■ YOUR OBJECTIVE ■
Every entry must be printed again exactly, with nothing left out.

━━ WORKING DATA ━━

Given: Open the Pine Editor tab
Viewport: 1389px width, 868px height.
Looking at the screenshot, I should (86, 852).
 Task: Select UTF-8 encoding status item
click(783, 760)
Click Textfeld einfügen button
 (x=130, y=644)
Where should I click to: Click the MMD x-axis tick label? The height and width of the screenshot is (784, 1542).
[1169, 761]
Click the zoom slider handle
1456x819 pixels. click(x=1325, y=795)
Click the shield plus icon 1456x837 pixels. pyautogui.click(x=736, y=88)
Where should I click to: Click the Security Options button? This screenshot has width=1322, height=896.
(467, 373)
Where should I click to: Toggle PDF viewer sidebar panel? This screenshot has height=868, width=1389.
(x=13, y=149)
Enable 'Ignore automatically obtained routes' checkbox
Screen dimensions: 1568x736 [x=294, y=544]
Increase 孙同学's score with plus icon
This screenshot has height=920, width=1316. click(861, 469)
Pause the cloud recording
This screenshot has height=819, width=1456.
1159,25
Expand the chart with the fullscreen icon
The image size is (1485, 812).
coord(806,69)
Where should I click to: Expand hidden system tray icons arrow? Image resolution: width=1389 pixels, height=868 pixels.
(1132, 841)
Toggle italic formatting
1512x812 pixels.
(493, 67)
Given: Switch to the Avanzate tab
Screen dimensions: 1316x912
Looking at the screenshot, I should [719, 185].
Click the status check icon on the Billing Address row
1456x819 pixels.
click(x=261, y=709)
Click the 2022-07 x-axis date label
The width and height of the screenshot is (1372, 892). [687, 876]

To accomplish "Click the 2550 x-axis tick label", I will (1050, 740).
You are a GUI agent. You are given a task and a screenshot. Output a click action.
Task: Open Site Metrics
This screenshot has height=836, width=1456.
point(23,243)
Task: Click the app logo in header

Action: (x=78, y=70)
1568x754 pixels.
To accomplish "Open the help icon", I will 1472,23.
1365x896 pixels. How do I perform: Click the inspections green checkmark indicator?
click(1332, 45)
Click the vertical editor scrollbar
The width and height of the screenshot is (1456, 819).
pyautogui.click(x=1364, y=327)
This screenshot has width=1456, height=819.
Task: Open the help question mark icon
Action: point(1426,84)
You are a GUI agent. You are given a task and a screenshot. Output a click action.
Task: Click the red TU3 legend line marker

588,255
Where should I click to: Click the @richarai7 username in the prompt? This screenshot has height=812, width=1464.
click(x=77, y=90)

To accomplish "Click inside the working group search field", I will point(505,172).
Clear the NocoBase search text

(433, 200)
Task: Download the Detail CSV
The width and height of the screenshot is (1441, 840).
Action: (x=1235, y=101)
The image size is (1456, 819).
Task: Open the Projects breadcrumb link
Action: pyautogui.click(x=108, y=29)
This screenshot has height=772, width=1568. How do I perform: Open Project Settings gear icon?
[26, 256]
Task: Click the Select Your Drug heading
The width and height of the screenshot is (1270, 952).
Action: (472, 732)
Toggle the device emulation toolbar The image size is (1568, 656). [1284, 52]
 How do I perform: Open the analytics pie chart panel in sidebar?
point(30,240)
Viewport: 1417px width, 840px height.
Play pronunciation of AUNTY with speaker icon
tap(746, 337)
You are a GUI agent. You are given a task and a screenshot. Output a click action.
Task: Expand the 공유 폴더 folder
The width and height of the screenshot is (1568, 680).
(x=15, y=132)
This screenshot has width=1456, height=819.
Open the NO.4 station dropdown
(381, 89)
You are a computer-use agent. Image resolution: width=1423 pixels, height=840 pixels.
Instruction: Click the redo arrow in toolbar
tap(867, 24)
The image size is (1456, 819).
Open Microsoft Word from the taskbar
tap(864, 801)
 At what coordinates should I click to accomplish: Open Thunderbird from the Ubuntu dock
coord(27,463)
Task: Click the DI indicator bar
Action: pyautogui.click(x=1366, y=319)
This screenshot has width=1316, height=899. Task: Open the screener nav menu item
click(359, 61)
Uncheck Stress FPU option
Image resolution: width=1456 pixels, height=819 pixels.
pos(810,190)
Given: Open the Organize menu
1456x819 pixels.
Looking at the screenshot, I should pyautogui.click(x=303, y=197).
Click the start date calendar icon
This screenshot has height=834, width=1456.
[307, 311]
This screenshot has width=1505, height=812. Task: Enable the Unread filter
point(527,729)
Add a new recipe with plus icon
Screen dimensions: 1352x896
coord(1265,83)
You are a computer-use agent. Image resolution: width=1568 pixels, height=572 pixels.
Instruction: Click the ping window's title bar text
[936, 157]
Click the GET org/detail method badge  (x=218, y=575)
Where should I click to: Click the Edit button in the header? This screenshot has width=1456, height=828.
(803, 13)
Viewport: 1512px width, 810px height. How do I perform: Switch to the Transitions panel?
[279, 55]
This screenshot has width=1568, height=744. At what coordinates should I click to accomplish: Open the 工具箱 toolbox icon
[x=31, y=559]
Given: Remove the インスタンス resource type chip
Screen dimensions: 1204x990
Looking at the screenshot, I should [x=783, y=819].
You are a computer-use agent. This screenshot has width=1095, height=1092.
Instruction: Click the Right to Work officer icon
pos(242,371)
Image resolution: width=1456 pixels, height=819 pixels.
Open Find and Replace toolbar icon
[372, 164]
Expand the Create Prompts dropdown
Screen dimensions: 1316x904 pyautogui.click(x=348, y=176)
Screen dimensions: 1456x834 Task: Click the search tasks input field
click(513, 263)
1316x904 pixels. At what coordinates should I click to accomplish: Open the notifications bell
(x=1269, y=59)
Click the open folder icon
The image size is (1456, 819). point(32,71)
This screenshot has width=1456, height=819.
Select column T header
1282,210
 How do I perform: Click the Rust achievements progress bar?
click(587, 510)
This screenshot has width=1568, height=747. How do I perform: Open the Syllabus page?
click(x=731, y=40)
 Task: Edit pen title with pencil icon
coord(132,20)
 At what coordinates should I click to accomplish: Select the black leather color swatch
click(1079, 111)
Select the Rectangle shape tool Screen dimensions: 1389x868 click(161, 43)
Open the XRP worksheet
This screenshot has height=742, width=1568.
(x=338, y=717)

━━━

■ TASK OUTPUT ■
Given: Open the Pine Editor tab
Viewport: 1389px width, 868px height.
Looking at the screenshot, I should (86, 852).
 Task: Select UTF-8 encoding status item
click(783, 760)
Click Textfeld einfügen button
 (x=130, y=644)
Where should I click to: Click the MMD x-axis tick label? The height and width of the screenshot is (784, 1542).
[1169, 761]
Click the zoom slider handle
1456x819 pixels. click(x=1325, y=795)
Click the shield plus icon 1456x837 pixels. pyautogui.click(x=736, y=88)
Where should I click to: Click the Security Options button? This screenshot has width=1322, height=896.
(467, 373)
Where should I click to: Toggle PDF viewer sidebar panel? This screenshot has height=868, width=1389.
(x=13, y=149)
Enable 'Ignore automatically obtained routes' checkbox
Screen dimensions: 1568x736 [x=294, y=544]
Increase 孙同学's score with plus icon
This screenshot has height=920, width=1316. click(861, 469)
Pause the cloud recording
This screenshot has height=819, width=1456.
1159,25
Expand the chart with the fullscreen icon
The image size is (1485, 812).
coord(806,69)
Where should I click to: Expand hidden system tray icons arrow? Image resolution: width=1389 pixels, height=868 pixels.
(1132, 841)
Toggle italic formatting
1512x812 pixels.
(493, 67)
Given: Switch to the Avanzate tab
Screen dimensions: 1316x912
Looking at the screenshot, I should [719, 185].
Click the status check icon on the Billing Address row
1456x819 pixels.
click(x=261, y=709)
Click the 2022-07 x-axis date label
The width and height of the screenshot is (1372, 892). [687, 876]

To accomplish "Click the 2550 x-axis tick label", I will (1050, 740).
You are a GUI agent. You are given a task and a screenshot. Output a click action.
Task: Open Site Metrics
This screenshot has height=836, width=1456.
point(23,243)
Task: Click the app logo in header

Action: (x=78, y=70)
1568x754 pixels.
To accomplish "Open the help icon", I will 1472,23.
1365x896 pixels. How do I perform: Click the inspections green checkmark indicator?
click(1332, 45)
Click the vertical editor scrollbar
The width and height of the screenshot is (1456, 819).
pyautogui.click(x=1364, y=327)
This screenshot has width=1456, height=819.
Task: Open the help question mark icon
Action: point(1426,84)
You are a GUI agent. You are given a task and a screenshot. Output a click action.
Task: Click the red TU3 legend line marker

588,255
Where should I click to: Click the @richarai7 username in the prompt? This screenshot has height=812, width=1464.
click(x=77, y=90)

To accomplish "Click inside the working group search field", I will point(505,172).
Clear the NocoBase search text

(433, 200)
Task: Download the Detail CSV
The width and height of the screenshot is (1441, 840).
Action: (x=1235, y=101)
The image size is (1456, 819).
Task: Open the Projects breadcrumb link
Action: pyautogui.click(x=108, y=29)
This screenshot has height=772, width=1568. How do I perform: Open Project Settings gear icon?
[26, 256]
Task: Click the Select Your Drug heading
The width and height of the screenshot is (1270, 952).
Action: (472, 732)
Toggle the device emulation toolbar The image size is (1568, 656). [1284, 52]
 How do I perform: Open the analytics pie chart panel in sidebar?
point(30,240)
Viewport: 1417px width, 840px height.
Play pronunciation of AUNTY with speaker icon
tap(746, 337)
You are a GUI agent. You are given a task and a screenshot. Output a click action.
Task: Expand the 공유 폴더 folder
The width and height of the screenshot is (1568, 680).
(x=15, y=132)
This screenshot has width=1456, height=819.
Open the NO.4 station dropdown
(381, 89)
You are a computer-use agent. Image resolution: width=1423 pixels, height=840 pixels.
Instruction: Click the redo arrow in toolbar
tap(867, 24)
The image size is (1456, 819).
Open Microsoft Word from the taskbar
tap(864, 801)
 At what coordinates should I click to accomplish: Open Thunderbird from the Ubuntu dock
coord(27,463)
Task: Click the DI indicator bar
Action: pyautogui.click(x=1366, y=319)
This screenshot has width=1316, height=899. Task: Open the screener nav menu item
click(359, 61)
Uncheck Stress FPU option
Image resolution: width=1456 pixels, height=819 pixels.
pos(810,190)
Given: Open the Organize menu
1456x819 pixels.
Looking at the screenshot, I should pyautogui.click(x=303, y=197).
Click the start date calendar icon
This screenshot has height=834, width=1456.
[307, 311]
This screenshot has width=1505, height=812. Task: Enable the Unread filter
point(527,729)
Add a new recipe with plus icon
Screen dimensions: 1352x896
coord(1265,83)
You are a computer-use agent. Image resolution: width=1568 pixels, height=572 pixels.
Instruction: Click the ping window's title bar text
[936, 157]
Click the GET org/detail method badge  (x=218, y=575)
Where should I click to: Click the Edit button in the header? This screenshot has width=1456, height=828.
(803, 13)
Viewport: 1512px width, 810px height. How do I perform: Switch to the Transitions panel?
[279, 55]
This screenshot has width=1568, height=744. At what coordinates should I click to accomplish: Open the 工具箱 toolbox icon
[x=31, y=559]
Given: Remove the インスタンス resource type chip
Screen dimensions: 1204x990
Looking at the screenshot, I should [x=783, y=819].
You are a computer-use agent. This screenshot has width=1095, height=1092.
Instruction: Click the Right to Work officer icon
pos(242,371)
Image resolution: width=1456 pixels, height=819 pixels.
Open Find and Replace toolbar icon
[372, 164]
Expand the Create Prompts dropdown
Screen dimensions: 1316x904 pyautogui.click(x=348, y=176)
Screen dimensions: 1456x834 Task: Click the search tasks input field
click(513, 263)
1316x904 pixels. At what coordinates should I click to accomplish: Open the notifications bell
(x=1269, y=59)
Click the open folder icon
The image size is (1456, 819). point(32,71)
This screenshot has width=1456, height=819.
Select column T header
1282,210
 How do I perform: Click the Rust achievements progress bar?
click(587, 510)
This screenshot has width=1568, height=747. How do I perform: Open the Syllabus page?
click(x=731, y=40)
 Task: Edit pen title with pencil icon
coord(132,20)
 At what coordinates should I click to accomplish: Select the black leather color swatch
click(1079, 111)
Select the Rectangle shape tool Screen dimensions: 1389x868 click(161, 43)
Open the XRP worksheet
This screenshot has height=742, width=1568.
(x=338, y=717)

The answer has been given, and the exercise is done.